K-alpha-1 tubulin: Kα1 tubulin (Kα1T) is a gap junction protein. HIF-1α -mediated upregulation of fibrogenic growth factors induced by ligation of Kα1T Abs is critical for development of fibrosis leading to chronic rejection of lung allograft.

Endothelial antigenic targets: Antibodies to GPCRs: Angiotensin-II type 1 receptor (AT1R) and endothelin type A receptor (ETAR)A recent report in lung transplant recipients also indicates worse allograft outcomes when antibodies to both HLA and either AT1R or ETAR are present. Pre and posttransplant sera from 162 lung recipients transplanted at 3 different centers showed a lower freedom from de novo DSA when the pretransplant antibody status of HLA specific antibodies (HR=1. 69) together with either antibodies to AT1R (HR2. 26) or ETAR (HR=2. 38) in the strong binding range were considered. Lower freedom from CMR was observed for recipients with intermediate or strong levels of antibody to AT1R and ETAR. Although antibodies against AT1R and ETAR have been shown to be of the IgG1 and IgG3 subclasses, biopsies of AT1R antibody positive patients with graft dysfunction are frequently of the C4d negative rejection phenotype. Thus, the mode of graft destruction does not appear to be limited to complement-mediated injury but likely includes mechanisms of endothelial damage distinct to non-HLA antibodies which appear to synergize with HLA specific antibodies. Vimentin: Vimentin, which is only found in mesenchymal cells, is a kind of intermediate filament protein, attached to nucleus, endoplasmic reticulum, and the sides or end of mitochondrion, making great contribution to support and anchor organelles in the protoplasm and playing an important role in the cell shape maintenance. Vimentin expression in transplanted lungs compared to normal lung tissues, which means an EMT process happened.

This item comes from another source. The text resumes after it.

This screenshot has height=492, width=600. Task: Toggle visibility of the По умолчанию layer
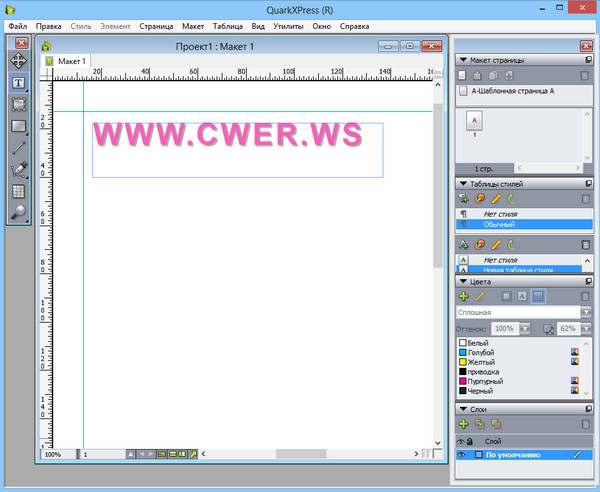[462, 455]
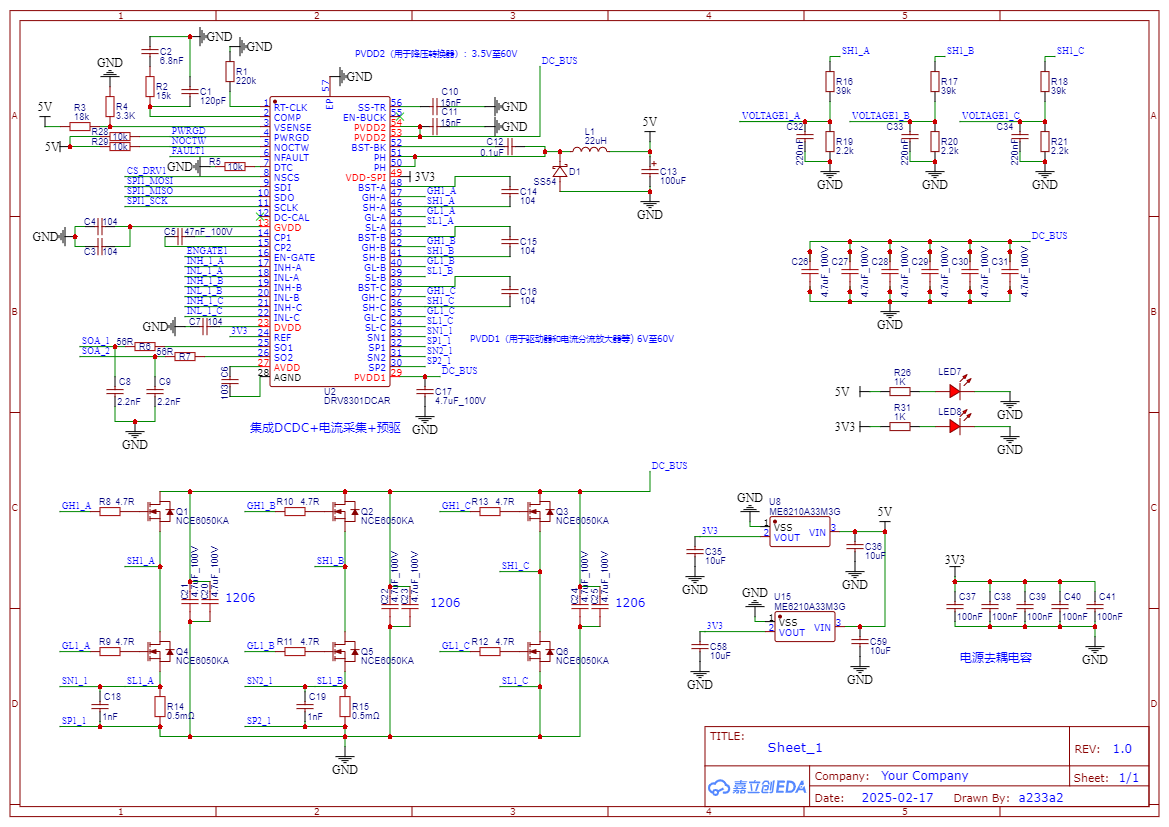Click the Sheet_1 title text
Screen dimensions: 1169x827
[795, 747]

One study of patients with non–small-cell lung cancer showed that expression of vimentin and E-cadherin correlated with favourable patient outcome for erlotinib treatment, which suggested that vimentin has a role as a predictive biomarker for this therapy(Danielsson et al. 2018) Vimentin has also been shown to regulate a wide spectrum of basic cellular functions. In cells, vimentin assembles into a network of filaments that spans the cytoplasm. It can also be found in smaller, non-filamentous forms that can localise both within cells and within the extracellular microenvironment. The vimentin structure can be altered by subunit exchange, cleavage into different sizes, re-annealing, post-translational modifications and interacting proteins. Together with the observation that different domains of vimentin might have evolved under different selection pressures that defined distinct biological functions for different parts of the protein, the many diverse variants of vimentin might be the cause of its functional diversity.

The importance of self antigenss, K-α tubulin and collagen V in lung allograft rejection is already implicated. A study was conducted by (Reinsmoen et al. 2015) to establish the role of other self-antigens, including perlecan (LG3 fragment), vimentin, and fibronectin leucine rich transmembrane protein (FLRT2) in lung transplant rejection. In the sera of lung transplant recipients after the transplant the ab binding to above mentioned autoantigens increased.